I understand that and I greatly appreciate what they're trying to do. At some point down the road when things are at a stage in which comfortable and stable development can be pursued, maybe I'll re-evaluate my decision. As of now, it's a wait and see and I got tired of waiting.. 4.14 becomes 4.15 and now rumors are 4.16 and 4.17 :
https://www.phoronix.com/scan.php?page=news_item&px=AMDGPU-Linux-4.16-Round-2
With all sorts of questionable bits sliding even further out. Notably, when you're dealing with multiple pieces of hardware, software, and frameworks.. you can't dynamically slide your dev environment around and still have questionable support. There is a claim they are seriously pursuing compute related GPU tasks. Nvidia for instance has solid drivers for compute that are rock solid plus tons of dev frameworks and even then it can be a development nightmare at times... I didn't want to imagine what kind of hell I would be in for w/ this rolling goalpost

OpenCL FP16 seems to be working with the current drivers under Linux (not Windows) btw. (ran that a few days ago): https://pastebin.com/cBcwx4WJ

Edit: That's the output of FlopsCL, build with FP16-support.

That's the output under Windows for comparison (it usually doesn't support Windows, so I had to make a few changes to build it, so I may have done something wrong, but I doubt it): https://pastebin.com/nVin9Jxd

[float ] Time: 0.004786s, 14357.77 GFLOP/s
[float16 ] Time: 0.076080s, 14452.10 GFLOP/s
Meanwhile the marketed numbers were :
It'll offer peak single-precision performance of ~13 TFLOPS and peak half-precision performance of 26 TFLOPS.
The above examples that single and half precision are the the same? Am I interpreting this wrong? So were back to the enigma that has been present since June that people dedicate pages of threads discussing yet no official support launch information confirming what's going on.
 
Look at the "half" numbers edit: under Linux.

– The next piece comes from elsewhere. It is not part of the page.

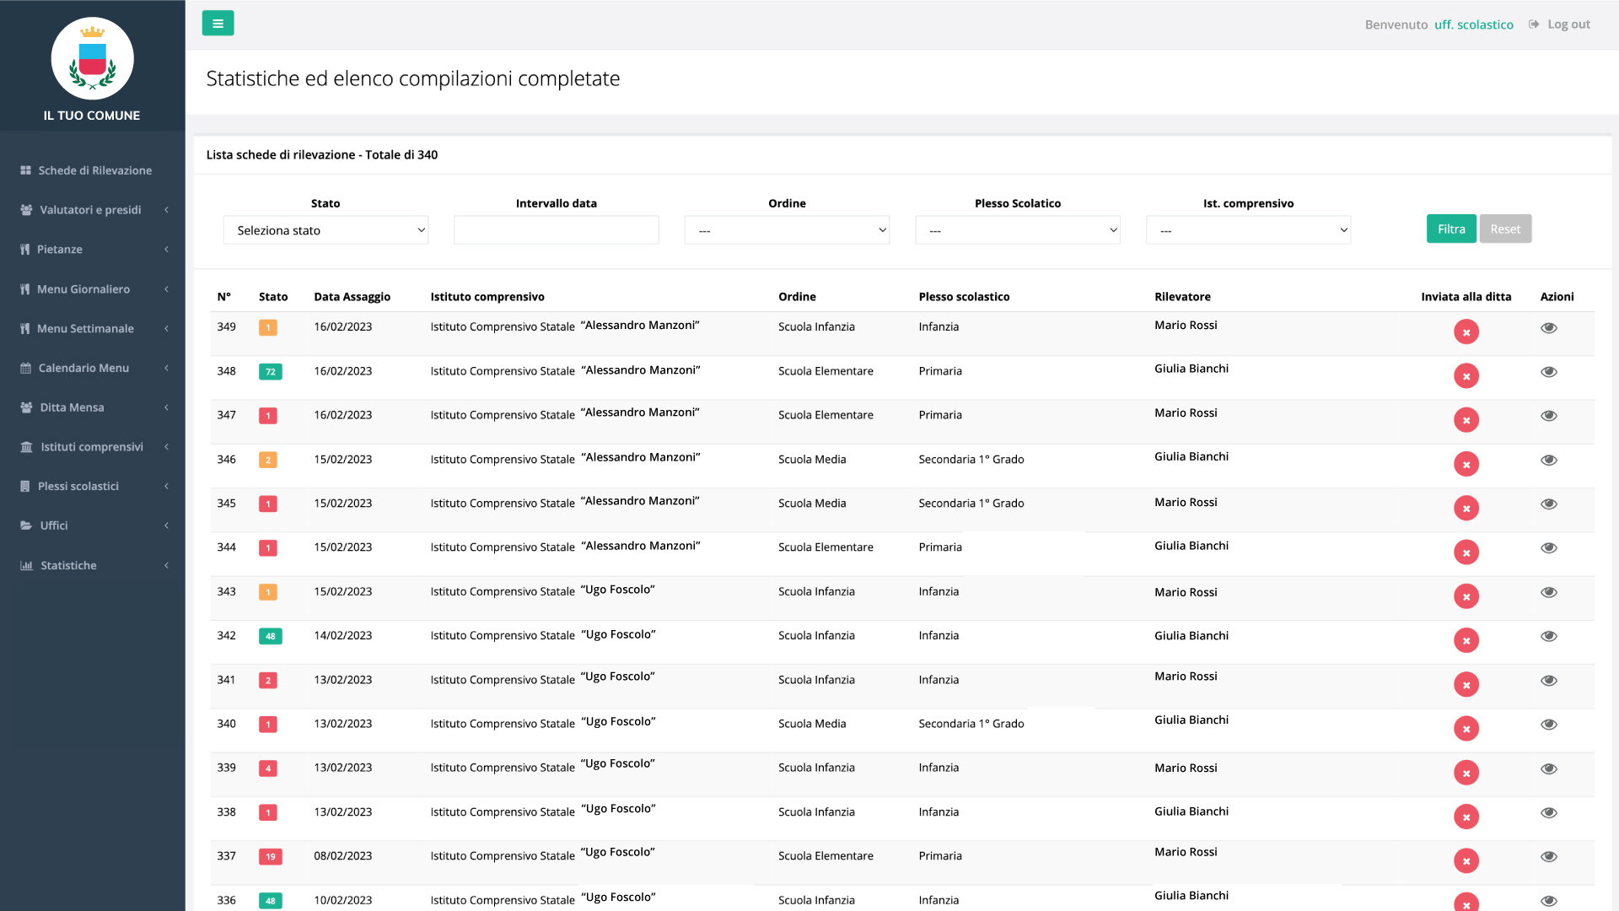
Task: Toggle the sidebar with the hamburger menu button
Action: 218,24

They seem in line with what to expect.
 
AMD does not decide what goes into Linux, Linus Thorvalds does. The initial Vega driver did not fulfill his requirements and AMD had to do further work on it. AMD can't really plan, they can only contribute code and hope that it will be included (and it was after 6 months of cleanup in Linux 4.15).
What about AMD's proprietary driver?
Shouldn't it be faster, more stable and up-to-date compared to the opensource one?
Does it work well with the relevant compute and AI software stacks?
 
[float ] Time: 0.004786s, 14357.77 GFLOP/s
[float16 ] Time: 0.076080s, 14452.10 GFLOP/s
.

Float is float, double is double, and half is half. The numbers mean the number of components in the vector.

Linux:

[half8 ] Time: 0.020113s, 27333.33 GFLOP/s
[float8 ] Time: 0.040722s, 13500.05 GFLOP/s
[double8 ] Time: 0.630167s, 872.40 GFLOP/s

Windows:

[half8 ] Time: 0.038200s, 14391.46 GFLOP/s
[float8 ] Time: 0.038084s, 14435.29 GFLOP/s
[double8 ] Time: 0.603230s, 911.35 GFLOP/s

Rapid Packed Math working under Linux, but not under Windows, with OpenCL (the slight difference in performance may be due to power profile, etc.).
 
What about AMD's proprietary driver?
Shouldn't it be faster, more stable and up-to-date compared to the opensource one?
Does it work well with the relevant compute and AI software stacks?

I believe that AMD is phasing out its closed source Linux driver and will only have the driver include in "standard" Linux.